**Assignment 1**
Name every city mentioned in the passage about Niccolò and Parisina at the court of Ferrara.
**Assignment 2**
Pick up the passage about Niccolò and Parisina at the court of Ferrara right after its final sentence and carry it forward.

Extract provided below:

She asked after her lover, and hearing that he was already dead, exclaimed:
“Then I no more wish to live.” When she came to the block, she laid aside her
ornaments, and with her own hands, prepared her neck for the stroke. The same
night their bodies were brought to San Francesco and quietly buried there.
Aldobrandino Rangoni, who had been Ugo’s friend and accomplice, suffered the
same doom at Modena.
All that night the unhappy father
and husband paced up and down the halls and passages of his place in desperate
grief, now gnawing his scepter with his teeth, now calling passionately upon
the name of his dead son or crying out for his own death. It is stated by Ferrese
historians and chroniclers that on the following day, he sent a written report
of the tragedy to all the Courts of Italy, and that on the receipt of the news,
the Doge of Venice put off State tournament that was to have been held in the
Piazza di San Marco. No trace of such document has ever been found, either in
the archives of Modena or in those of Venice, or any other of the States with
which Niccolo was in close relations. The Marquis is
said, by one of those half-mad perversions of justice habitual to Italian
despots of that age, to have ordered the execution of several noble Ferrarese
ladies who were notoriously serving their husbands as Parisina had served
him—“In order that his wife should not be the only on to suffer,” as Fra Paolo
has it. One,
Laodamia de Romei, the wife of one of the judges, “who was known to him”
appears to have been publicly beheaded, but after her, the edict went no
further.
1429: Niccolo makes his illegitimate son Leonello the heir of Ferrara, giving him the preference
over the elder Meliaduse. For the further education of Leonello invites Guarino Veronese, one of the most famous humanists and teachers of Greek. A circle of young and older men surrounds the 22-year-old Leonello (born 1407) and in private; Guarino later became the Chair of Greek and Latin Letters at the local Studio, the academic university at Ferarra. With Guarino the intellectual life at Ferrara develops considerably (the university had in 30ies around 30 students and in the 40ies around 300). Leonello starts to
take part in administrative functions in Ferrara, Niccolo concentrates on diplomatic missions on the high political level and of course
also on his new young wife beside various maitresses.

End of Extract provided.
Raw data below:

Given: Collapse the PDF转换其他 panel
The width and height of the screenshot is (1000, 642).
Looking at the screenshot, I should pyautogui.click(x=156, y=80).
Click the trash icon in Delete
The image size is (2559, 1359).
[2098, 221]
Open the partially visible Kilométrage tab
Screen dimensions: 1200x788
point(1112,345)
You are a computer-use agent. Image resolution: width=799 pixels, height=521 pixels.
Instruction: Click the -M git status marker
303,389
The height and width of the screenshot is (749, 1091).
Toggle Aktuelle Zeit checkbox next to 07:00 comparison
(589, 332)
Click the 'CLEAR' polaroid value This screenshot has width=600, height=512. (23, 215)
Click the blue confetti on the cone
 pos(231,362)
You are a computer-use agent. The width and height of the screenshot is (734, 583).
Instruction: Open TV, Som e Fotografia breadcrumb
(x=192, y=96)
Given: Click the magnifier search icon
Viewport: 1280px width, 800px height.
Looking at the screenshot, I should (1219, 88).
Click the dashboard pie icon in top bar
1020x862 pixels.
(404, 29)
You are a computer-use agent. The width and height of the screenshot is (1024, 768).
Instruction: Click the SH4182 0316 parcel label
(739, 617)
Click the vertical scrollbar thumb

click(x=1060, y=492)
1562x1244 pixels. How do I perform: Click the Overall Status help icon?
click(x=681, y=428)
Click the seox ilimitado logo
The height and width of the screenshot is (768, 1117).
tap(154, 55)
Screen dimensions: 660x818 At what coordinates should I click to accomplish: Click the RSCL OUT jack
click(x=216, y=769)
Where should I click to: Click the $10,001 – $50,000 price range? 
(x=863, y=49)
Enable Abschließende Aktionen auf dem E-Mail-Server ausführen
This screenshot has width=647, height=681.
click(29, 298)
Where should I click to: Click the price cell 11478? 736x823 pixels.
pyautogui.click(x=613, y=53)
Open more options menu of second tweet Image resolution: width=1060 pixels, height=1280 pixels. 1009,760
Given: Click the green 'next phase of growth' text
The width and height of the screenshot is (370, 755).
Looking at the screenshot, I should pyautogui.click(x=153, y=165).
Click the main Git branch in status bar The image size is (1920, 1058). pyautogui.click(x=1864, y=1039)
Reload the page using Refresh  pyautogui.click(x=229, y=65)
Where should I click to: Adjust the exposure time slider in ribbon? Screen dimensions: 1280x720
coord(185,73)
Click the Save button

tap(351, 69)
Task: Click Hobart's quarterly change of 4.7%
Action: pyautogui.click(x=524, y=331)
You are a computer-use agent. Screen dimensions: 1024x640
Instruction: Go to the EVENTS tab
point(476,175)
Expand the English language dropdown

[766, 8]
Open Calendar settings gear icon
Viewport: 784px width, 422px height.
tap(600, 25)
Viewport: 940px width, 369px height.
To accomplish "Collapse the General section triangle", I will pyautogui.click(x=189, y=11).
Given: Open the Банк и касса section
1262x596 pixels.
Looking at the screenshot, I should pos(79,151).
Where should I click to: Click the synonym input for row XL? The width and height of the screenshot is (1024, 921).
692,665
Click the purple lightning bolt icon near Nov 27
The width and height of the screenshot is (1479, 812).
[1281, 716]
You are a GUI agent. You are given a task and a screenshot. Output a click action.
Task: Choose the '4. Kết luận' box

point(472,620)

End of Raw data.

**Answer area 1**
Modena, Venice, Ferrara

**Answer area 2**
1432: A new war between Milano and Venetia is ended by a peace treaty in
Ferrara.
1433: Emperor Sigismondo visits Ferrara.
1438: Ferrara is made the place of a new council, in concurrence to
Basel, the choice of Ferrara as place for that important event mirrors the new
role of Ferrara as peacemaking city and Niccolo's important diplomatic role. A new war breaks out during the council.
1438: A little while later, the long wars between the Duke of Milan
and the two republics of Florence and Venice began. The Marquis d’Este, ituated between the combattants knew how to maintain his neutrality and even to win the friendship of the two parties between whom he was many times the mediator of the peace. It was as a reward for these goodoffices, and for assuring the neutrality of the Marquis d’Este, that that Venetians in 1438 turned over to Niccolo the Polesinede] Rovigo, considering him absolved of the sixty thousand florins that they had loaned to him on this mortgage.
7th of September 1440: Michele Savonarola, a famous physician, appears at the Court of Ferrara, together with his family.